BEGIN Records shown

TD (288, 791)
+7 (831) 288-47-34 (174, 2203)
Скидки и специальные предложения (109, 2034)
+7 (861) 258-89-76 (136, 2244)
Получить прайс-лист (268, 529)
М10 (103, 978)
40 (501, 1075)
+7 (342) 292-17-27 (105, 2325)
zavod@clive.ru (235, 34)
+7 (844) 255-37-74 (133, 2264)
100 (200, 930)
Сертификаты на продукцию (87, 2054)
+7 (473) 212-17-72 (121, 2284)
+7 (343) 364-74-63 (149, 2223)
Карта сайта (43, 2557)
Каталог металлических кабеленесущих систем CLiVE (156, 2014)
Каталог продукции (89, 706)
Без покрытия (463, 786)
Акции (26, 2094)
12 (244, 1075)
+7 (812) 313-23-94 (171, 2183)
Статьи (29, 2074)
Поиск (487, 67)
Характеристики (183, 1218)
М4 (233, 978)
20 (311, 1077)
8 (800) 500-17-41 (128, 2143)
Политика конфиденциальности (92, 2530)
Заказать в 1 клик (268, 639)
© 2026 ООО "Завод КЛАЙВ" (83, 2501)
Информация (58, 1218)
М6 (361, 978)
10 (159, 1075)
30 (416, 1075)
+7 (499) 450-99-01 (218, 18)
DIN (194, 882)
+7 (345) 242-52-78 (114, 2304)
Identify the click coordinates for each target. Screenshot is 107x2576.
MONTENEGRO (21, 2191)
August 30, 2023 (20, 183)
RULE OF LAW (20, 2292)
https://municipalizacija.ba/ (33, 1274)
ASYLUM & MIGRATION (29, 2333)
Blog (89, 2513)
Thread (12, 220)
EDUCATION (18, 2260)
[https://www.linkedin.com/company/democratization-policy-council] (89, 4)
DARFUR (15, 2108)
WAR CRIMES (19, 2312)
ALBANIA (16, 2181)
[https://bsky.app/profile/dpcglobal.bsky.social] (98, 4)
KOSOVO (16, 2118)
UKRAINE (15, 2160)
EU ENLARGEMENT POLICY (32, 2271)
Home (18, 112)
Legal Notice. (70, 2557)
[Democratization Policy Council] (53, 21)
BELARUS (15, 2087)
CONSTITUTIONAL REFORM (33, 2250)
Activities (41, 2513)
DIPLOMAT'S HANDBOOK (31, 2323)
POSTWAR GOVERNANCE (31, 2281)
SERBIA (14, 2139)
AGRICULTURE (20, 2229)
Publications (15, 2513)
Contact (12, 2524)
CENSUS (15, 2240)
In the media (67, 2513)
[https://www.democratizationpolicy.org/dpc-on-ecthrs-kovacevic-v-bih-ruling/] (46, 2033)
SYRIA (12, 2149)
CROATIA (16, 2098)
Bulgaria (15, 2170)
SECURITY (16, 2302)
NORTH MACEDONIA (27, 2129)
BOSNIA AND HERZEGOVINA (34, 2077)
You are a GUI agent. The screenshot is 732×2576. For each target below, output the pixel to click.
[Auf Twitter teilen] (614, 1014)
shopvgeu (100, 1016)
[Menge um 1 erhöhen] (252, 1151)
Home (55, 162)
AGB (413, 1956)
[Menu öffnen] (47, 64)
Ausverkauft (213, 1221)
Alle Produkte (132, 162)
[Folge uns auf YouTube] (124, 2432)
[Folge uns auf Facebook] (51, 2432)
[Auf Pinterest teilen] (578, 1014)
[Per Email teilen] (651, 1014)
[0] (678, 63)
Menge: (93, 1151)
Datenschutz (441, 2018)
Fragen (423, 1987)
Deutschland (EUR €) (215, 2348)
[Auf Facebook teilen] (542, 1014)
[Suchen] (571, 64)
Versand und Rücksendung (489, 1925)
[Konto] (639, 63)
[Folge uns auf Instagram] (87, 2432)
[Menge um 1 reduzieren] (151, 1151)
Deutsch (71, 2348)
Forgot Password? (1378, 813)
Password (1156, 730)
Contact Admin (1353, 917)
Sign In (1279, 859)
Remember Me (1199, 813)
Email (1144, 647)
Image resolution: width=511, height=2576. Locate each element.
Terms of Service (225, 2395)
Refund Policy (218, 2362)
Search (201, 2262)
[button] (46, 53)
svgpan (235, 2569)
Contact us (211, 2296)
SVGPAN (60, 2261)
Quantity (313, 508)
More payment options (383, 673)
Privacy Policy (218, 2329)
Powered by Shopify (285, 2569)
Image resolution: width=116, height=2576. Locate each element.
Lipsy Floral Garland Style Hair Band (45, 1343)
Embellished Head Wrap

END Records shown

Required action: Copy all lines of the records in which the string "Каталог" can be found.

Answer to this exercise:
Каталог металлических кабеленесущих систем CLiVE (156, 2014)
Каталог продукции (89, 706)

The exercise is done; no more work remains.